Consolidating all the key variables, my final model includes Alcohol, Volatile Acididty, Citric acid, Sulphates which all together can explain approximately 33 % of the variance in quality of Red wines.
This might be good result as it can be due to the fact that our dataset comprised mainly of ‘Average’ quality wines and as there were very few data about the ‘Good’ and the ‘Bad’ quality wines in our dataset. More observations about ‘bad’ and ‘good’ quality wines would have helped me better in predicting the quality of red wine effectively.
In this dataset, even though most of the observations are for average quality wine, we can see from the above plot that the mean and median coincides for all the boxes implying that for a particular Quality it is very normally distributed.
Also, from our linear model test, we saw from the R Squared value that alcohol alone contributes to about 22% in the variance of the wine quality.
Lower the Volatile acidity, the better the wine quality. But this isn’t the case with other acid parameters included in data set.

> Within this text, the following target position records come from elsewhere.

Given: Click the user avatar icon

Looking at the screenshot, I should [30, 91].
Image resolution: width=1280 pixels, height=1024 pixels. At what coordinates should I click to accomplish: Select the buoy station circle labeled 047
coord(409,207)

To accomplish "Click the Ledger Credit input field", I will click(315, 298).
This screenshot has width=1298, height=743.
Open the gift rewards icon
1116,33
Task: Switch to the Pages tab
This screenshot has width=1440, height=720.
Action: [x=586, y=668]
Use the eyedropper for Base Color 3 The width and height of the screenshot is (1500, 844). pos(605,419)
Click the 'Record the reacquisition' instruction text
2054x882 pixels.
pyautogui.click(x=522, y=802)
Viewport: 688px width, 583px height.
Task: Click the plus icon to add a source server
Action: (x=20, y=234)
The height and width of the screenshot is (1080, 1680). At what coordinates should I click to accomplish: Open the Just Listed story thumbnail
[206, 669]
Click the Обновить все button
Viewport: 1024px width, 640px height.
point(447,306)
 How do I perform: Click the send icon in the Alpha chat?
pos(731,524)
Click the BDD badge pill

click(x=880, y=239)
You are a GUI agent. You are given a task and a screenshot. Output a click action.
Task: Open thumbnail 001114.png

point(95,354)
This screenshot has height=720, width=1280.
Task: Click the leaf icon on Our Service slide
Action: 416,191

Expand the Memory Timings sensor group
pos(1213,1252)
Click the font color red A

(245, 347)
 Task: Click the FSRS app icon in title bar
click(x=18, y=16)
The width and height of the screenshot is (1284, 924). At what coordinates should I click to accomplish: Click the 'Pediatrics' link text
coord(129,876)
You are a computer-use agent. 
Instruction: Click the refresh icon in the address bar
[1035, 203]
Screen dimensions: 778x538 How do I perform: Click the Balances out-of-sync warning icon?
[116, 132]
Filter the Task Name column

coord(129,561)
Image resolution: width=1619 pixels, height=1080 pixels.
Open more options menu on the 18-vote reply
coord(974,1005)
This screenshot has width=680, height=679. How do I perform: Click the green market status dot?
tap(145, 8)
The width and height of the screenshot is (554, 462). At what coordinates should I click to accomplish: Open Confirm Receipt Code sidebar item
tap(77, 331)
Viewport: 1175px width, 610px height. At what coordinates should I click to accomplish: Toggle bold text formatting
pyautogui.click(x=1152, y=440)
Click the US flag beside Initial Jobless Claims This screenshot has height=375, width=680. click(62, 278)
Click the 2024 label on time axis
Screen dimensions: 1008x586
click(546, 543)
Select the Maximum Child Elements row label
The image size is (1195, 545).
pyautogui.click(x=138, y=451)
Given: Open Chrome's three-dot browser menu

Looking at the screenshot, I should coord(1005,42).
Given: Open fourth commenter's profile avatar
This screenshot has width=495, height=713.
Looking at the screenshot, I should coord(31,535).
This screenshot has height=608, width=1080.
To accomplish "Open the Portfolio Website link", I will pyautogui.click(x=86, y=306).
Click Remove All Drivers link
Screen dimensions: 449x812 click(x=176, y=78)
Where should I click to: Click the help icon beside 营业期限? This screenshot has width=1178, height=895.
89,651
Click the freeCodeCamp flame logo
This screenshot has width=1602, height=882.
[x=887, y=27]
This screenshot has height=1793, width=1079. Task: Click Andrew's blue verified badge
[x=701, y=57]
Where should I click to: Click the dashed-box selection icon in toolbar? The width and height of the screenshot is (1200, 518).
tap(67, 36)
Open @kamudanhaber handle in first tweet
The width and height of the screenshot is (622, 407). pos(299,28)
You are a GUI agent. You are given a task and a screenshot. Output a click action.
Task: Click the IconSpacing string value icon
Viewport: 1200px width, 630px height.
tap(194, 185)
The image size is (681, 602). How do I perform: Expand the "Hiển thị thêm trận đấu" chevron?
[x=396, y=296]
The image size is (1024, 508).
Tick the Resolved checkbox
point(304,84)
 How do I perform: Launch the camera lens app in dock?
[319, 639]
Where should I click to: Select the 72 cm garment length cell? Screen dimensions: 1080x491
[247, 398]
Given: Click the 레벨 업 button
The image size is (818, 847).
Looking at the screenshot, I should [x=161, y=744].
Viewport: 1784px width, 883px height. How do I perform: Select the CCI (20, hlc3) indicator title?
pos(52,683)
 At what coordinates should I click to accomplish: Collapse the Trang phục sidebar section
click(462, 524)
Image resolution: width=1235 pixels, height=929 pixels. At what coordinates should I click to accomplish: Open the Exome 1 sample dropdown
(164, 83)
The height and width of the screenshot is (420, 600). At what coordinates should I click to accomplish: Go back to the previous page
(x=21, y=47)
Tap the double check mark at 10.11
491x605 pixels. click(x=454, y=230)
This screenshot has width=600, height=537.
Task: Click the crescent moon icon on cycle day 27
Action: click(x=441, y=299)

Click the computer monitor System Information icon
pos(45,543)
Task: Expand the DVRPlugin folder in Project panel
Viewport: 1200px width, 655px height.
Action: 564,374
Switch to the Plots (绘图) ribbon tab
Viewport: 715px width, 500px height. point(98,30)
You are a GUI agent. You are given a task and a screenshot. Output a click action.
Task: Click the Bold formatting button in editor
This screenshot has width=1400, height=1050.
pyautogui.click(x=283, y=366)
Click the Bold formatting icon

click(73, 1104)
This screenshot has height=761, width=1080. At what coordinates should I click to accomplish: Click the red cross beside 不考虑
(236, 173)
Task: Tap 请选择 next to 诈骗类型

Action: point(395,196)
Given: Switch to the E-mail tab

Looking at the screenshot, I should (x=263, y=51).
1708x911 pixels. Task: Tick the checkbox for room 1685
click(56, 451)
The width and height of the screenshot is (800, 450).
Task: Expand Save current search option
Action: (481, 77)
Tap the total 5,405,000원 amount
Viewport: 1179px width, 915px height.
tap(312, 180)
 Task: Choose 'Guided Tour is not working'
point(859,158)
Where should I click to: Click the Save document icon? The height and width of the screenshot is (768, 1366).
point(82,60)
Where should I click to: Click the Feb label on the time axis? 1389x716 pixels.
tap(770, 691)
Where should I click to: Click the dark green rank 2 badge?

Also, from our linear model test, we saw that Volatile acidity contributes around 15% to quality of red wines.
Redwine dataset consists of 1599 observation for 13 variable consisting of various physical and chemical properties of Red wine.
First I plotted different variables against the quality to see Univariate relationships between them and then I plotted each variable against Quality to see which are significant in determining quality of the wine. I saw that the factors which affected the quality of the wine the most were Alcohol percentage, Sulphate and Citric acid and Volatile Acidity.
I tried to figure out the effect of each individual acid on the overall pH of the wine. Here I found out a very strange phenomenon where I saw that for volatile acids, the pH was increasing with acidity which was against general property of acids.
In the final part of my analysis, I plotted multivariate plots to see if there were some interesting combinations of variables which together affected the overall quality of the wine. These plots also help me to finalize the final variables which i need to put in linear model to predict the quality of wine.
While performing the analysis, my main struggle was to get a higher confidence level for predicting the the ‘Good’ and the ‘Bad’ quality wines as the data was very centralized towards the ‘Average’ quality, dataset set did not have enough data on the extreme edges i.e for wiuality 3,4 ,7, and 8 to accurately build a model which can predict the quality of a wine given the other variables with lesser margin of error. So maybe in future, if can get a dataset about Red Wines with more complete information i.e with more number of observations of every quality type, then I can build my models more effectively.